At Smallbridge this afternoon, while Brown and the postboy were carrying out his sea-chest to the chaise, he had said goodbye to Richard, taking hold of his hand to shake it as man to man.
“Are you going back to fight, Father?” Richard asked.
He said one more goodbye to Barbara; it was not easy. If he had good fortune, he might be home again in a week, but he could not tell her that, for it might reveal too much about the nature of his mission. That little bit of deception helped to shatter the mood of unity and union; it made him a little cold and formal again. Hornblower had had a strange feeling as he turned away from her of something lost for ever. Then he had climbed into the chaise with Brown beside him and rolled away, skirting the autumnal Downs to Guildford in the gathering evening, and then down the Portsmouth Road—the road along which he had driven on so many momentous occasions—through the night. The transition was brief from luxury to hardship. At midnight he set foot in the Porta Coeli, welcomed by Freeman, square, stocky, and swarthy as ever, with black hair hanging to his cheeks, gipsy-fashion; one noted almost with surprise that there were no rings in his ears. Not more than ten minutes was necessary to tell Freeman, under seal of secrecy, the mission upon which the Porta Coeli was to be despatched; in obedience to his orders received four hours earlier Freeman already had the brig ready for sea, and at the end of that ten minutes the hands were at the capstan getting in the anchor.
“It’s going to be a dirty night, sir,” said Freeman out of the darkness beside him. “Glass is still dropping.”
“I expect it will be, Mr. Freeman.”
Freeman suddenly raised his voice to one of the loudest bellows that Hornblower had ever heard—that barrel-shaped chest could produce a surprising volume of sound.
“Mr. Carlow! Have all hands shorten sail. Get that maintopmast stays’l in! Another reef in the tops’ls! S’uth-east by south, quartermaster.”
“Southeast by south, sir.”
The deck under Hornblower’s feet vibrated a little with the rush of the hands over the planking; otherwise there was nothing to show him in the darkness that Freeman’s orders were being obeyed; the squeal of the sheave-pulleys in the blocks was swept away in the wind or drowned in the howling of the cordage, and he could see nothing of the rush of the men up the rigging to reef the topsails. He was cold and tired after a day which had begun—unbelievably, it seemed now—with the arrival of the tailor to dress him in the ceremonial costume of a Knight of the Bath.
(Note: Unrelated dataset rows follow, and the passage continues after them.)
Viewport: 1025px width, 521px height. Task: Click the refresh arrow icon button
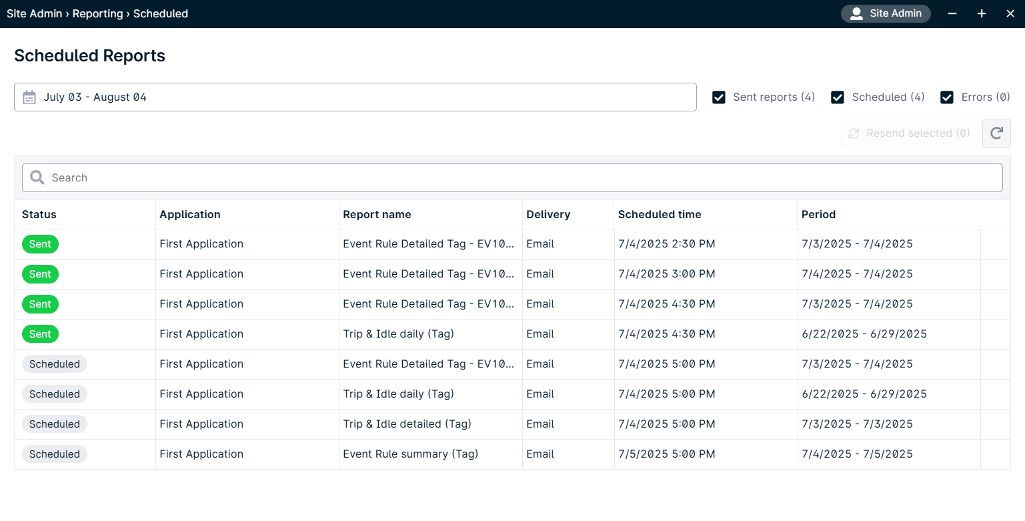pyautogui.click(x=996, y=133)
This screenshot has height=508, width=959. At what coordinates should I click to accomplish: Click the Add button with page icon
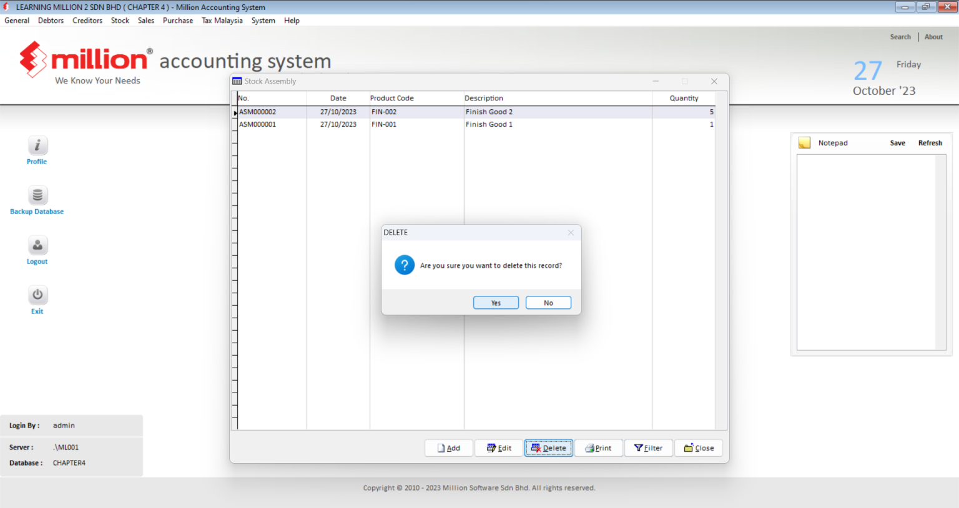pos(449,448)
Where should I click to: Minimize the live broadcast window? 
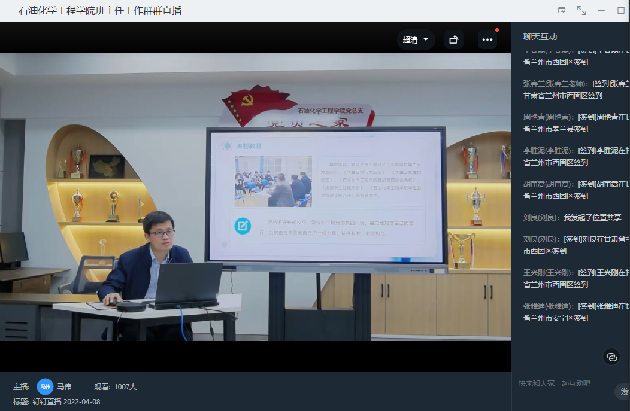click(x=601, y=10)
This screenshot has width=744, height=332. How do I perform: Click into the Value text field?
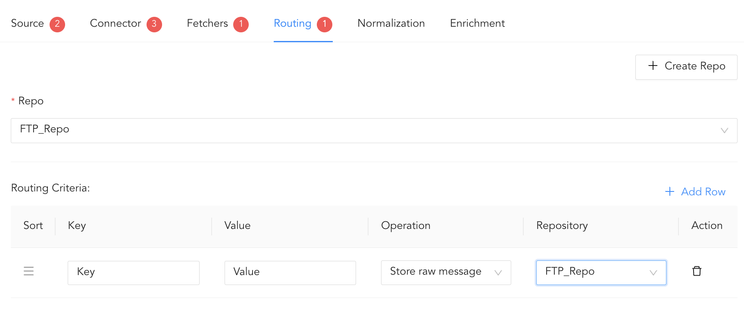(290, 272)
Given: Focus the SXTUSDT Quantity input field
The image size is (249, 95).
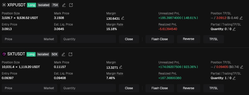Looking at the screenshot, I should coord(88,88).
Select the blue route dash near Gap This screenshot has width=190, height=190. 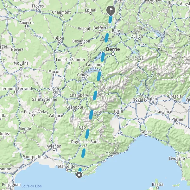click(x=87, y=134)
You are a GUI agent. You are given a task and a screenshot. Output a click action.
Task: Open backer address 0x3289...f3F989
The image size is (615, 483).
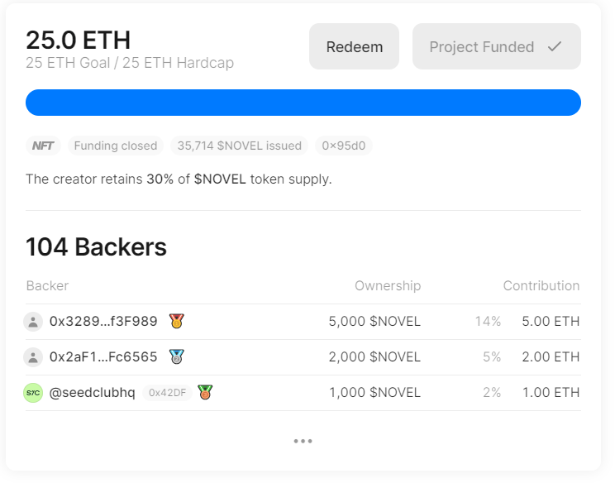[103, 322]
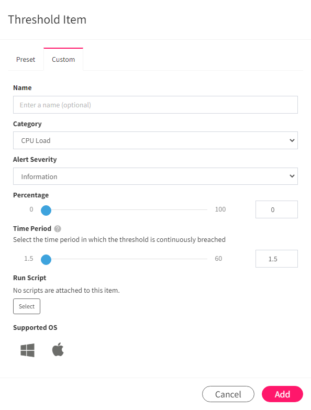
Task: Switch to the Preset tab
Action: (x=26, y=60)
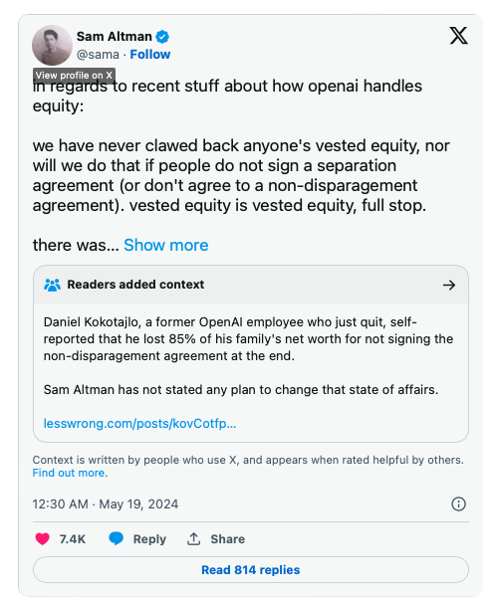
Task: Open the @sama handle link
Action: (98, 55)
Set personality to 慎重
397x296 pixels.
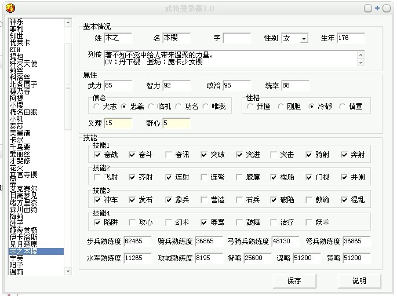(343, 107)
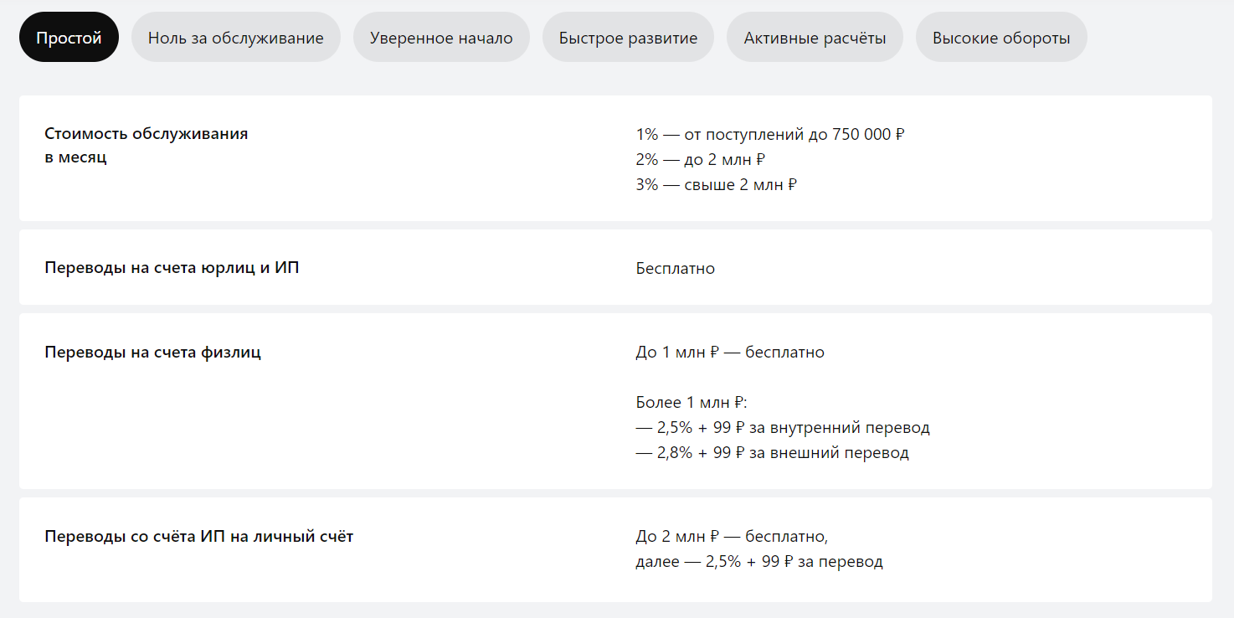Switch to "Ноль за обслуживание" tab
Screen dimensions: 1234x618
click(x=235, y=38)
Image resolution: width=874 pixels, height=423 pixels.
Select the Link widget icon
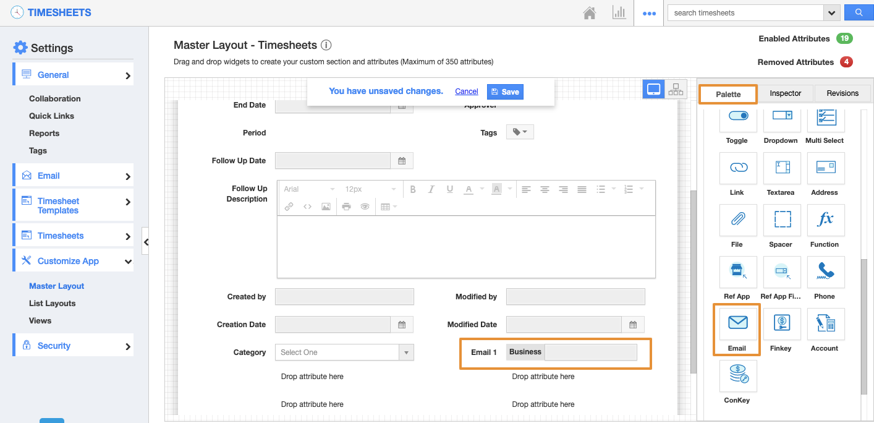[x=738, y=168]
“I’m going below, Mr. Freeman,” he said. “Call me if necessary.”
“Aye aye, sir.”
Freeman slid back the sliding hatch that covered the companion-way—Porta Coeli was flush-decked—and a faint light emerged, revealing the stair; a faint light, but dazzling after the intense blackness of the night. Hornblower descended, bowing almost double under the deck-beams. The door to his right opened into his cabin, six feet square and four feet ten high; Hornblower had to crouch down on his haunches to survey it by the wavering light of the lantern swinging from the deck above. The crampedness of these, the finest quarters in the brig, was nothing compared with the conditions in which the other officers lived, he knew, and twenty times nothing compared with the conditions in which the hands lived. Forward the height between decks was just the same as this—four feet ten—and there the men slept in two banks of hammocks, one suspended above the other, with the noses of the men of the upper tier scraping the deck above and the tails of the men in the lower tier bumping the deck below, and noses meeting tails in the middle. The Porta Coeli was the best fighting machine of her tonnage that could sail the seas; she carried guns that could smash any opponent of her own size; she had magazines that could supply those guns during hours or days of fighting; she carried provisions enough to enable her to keep the sea for months without touching land; she was staunch and stout enough to face any weather that blew; the only thing that was wrong with her was that to achieve these results in 190 tons the human beings who lived in her had to be content with living conditions to which no careful farmer would ever subject his livestock. It was at the cost of human flesh and blood that England maintained the countless small vessels which kept the seas safe for her under the protecting shield of the ponderous ships of the line.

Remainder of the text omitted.